Data extract -
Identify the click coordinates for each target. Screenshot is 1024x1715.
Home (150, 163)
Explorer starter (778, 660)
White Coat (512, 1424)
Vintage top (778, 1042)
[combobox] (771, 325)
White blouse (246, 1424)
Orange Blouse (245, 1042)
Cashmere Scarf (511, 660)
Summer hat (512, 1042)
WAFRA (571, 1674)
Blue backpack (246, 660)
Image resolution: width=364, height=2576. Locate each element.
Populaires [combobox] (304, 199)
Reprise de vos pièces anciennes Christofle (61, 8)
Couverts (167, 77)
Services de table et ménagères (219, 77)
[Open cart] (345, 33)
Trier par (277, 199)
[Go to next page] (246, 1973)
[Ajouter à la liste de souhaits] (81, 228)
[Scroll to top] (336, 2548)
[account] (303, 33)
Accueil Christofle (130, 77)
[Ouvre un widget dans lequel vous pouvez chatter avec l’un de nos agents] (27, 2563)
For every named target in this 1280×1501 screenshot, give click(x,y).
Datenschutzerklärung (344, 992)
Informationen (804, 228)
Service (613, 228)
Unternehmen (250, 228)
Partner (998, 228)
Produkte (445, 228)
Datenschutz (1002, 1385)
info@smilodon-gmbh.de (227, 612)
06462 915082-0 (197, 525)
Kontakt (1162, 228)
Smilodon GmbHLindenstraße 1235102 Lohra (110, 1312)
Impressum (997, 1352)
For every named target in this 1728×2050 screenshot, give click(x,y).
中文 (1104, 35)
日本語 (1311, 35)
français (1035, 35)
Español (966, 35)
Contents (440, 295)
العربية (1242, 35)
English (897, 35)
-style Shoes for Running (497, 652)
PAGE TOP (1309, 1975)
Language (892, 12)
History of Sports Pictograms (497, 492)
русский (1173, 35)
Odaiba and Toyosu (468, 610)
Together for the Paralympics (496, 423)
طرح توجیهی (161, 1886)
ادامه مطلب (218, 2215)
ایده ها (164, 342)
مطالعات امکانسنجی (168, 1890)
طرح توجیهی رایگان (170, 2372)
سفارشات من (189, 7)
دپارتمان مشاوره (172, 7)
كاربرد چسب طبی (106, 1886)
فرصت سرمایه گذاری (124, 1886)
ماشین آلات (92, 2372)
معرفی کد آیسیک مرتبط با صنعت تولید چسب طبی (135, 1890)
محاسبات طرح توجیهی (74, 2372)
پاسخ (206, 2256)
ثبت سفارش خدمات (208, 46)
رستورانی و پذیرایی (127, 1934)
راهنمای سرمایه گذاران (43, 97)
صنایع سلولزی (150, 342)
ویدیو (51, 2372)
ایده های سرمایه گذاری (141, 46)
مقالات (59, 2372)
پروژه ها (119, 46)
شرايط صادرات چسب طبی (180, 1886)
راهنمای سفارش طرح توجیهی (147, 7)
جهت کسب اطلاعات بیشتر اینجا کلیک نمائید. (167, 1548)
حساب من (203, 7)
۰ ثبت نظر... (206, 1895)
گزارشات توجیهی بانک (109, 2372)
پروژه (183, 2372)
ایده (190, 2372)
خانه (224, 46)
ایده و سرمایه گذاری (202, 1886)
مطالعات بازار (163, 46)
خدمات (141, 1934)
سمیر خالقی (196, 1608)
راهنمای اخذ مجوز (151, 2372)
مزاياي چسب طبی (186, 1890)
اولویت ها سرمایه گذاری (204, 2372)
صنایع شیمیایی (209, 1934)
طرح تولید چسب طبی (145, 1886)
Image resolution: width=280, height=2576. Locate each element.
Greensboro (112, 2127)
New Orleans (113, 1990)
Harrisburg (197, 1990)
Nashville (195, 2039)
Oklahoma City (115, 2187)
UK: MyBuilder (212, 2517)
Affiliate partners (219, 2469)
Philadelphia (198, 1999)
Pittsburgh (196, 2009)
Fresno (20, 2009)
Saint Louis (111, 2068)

To do -
Could you repeat exactly the lines in the listing above from the one with "Summer hat (512, 1042)" down to the one with "[Open cart] (345, 33)"? Include both of those lines.

Result for this task -
Summer hat (512, 1042)
WAFRA (571, 1674)
Blue backpack (246, 660)
Image resolution: width=364, height=2576. Locate each element.
Populaires [combobox] (304, 199)
Reprise de vos pièces anciennes Christofle (61, 8)
Couverts (167, 77)
Services de table et ménagères (219, 77)
[Open cart] (345, 33)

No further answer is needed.